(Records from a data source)
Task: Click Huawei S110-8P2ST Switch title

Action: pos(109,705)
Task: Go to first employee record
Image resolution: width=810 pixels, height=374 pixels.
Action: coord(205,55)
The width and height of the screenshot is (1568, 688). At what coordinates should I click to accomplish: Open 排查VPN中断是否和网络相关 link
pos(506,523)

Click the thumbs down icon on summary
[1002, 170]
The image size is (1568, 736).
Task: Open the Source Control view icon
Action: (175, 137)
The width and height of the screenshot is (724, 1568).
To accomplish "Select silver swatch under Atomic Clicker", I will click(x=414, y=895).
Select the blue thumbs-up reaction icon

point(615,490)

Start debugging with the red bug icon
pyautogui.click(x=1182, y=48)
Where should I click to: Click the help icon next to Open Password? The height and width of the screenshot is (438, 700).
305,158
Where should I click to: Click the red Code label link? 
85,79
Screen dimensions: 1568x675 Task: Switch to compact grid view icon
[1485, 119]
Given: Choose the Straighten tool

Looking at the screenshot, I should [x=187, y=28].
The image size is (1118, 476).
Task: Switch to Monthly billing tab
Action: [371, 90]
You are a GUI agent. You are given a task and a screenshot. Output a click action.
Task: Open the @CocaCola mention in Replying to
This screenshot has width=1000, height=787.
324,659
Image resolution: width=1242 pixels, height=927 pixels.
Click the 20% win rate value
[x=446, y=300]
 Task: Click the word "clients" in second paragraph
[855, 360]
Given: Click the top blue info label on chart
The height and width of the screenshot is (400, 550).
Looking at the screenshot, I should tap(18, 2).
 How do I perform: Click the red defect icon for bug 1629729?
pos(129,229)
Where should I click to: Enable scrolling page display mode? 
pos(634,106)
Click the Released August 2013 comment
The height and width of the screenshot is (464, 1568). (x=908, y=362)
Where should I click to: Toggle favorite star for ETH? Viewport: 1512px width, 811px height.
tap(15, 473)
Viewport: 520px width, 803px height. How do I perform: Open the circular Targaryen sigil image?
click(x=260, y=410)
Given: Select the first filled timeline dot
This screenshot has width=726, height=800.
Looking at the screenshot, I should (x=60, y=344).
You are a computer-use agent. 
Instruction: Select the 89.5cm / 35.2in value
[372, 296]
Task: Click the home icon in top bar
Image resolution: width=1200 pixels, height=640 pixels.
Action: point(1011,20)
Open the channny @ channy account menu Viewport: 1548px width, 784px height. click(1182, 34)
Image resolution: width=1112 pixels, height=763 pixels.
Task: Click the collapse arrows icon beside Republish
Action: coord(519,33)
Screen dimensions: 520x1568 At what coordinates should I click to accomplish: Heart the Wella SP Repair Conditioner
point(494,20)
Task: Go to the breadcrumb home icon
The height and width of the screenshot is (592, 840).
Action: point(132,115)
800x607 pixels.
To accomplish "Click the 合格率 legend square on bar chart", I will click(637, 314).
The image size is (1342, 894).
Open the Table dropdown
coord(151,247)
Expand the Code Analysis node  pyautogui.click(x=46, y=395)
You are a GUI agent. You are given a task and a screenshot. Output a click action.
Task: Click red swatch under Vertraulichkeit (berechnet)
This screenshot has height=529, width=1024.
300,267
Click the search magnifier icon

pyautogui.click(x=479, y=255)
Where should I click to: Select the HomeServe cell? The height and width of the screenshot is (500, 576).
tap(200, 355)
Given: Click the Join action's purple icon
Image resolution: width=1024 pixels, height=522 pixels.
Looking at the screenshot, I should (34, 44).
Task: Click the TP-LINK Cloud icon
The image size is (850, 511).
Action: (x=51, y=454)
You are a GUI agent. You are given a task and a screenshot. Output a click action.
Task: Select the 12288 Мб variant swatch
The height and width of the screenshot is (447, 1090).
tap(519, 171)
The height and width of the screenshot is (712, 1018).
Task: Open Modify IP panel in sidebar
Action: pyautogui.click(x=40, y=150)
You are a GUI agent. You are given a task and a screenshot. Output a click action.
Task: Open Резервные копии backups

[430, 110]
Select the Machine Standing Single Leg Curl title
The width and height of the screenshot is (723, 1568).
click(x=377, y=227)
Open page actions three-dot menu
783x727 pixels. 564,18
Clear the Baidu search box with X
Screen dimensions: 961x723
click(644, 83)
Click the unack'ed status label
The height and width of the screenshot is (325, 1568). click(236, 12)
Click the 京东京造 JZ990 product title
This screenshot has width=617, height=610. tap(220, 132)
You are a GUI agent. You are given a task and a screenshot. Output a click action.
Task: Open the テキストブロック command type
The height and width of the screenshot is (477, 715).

__Aim of the task__. Say how many lines of the data include the string "first". Nothing other than the number should be given.

__Finished exercise__. 2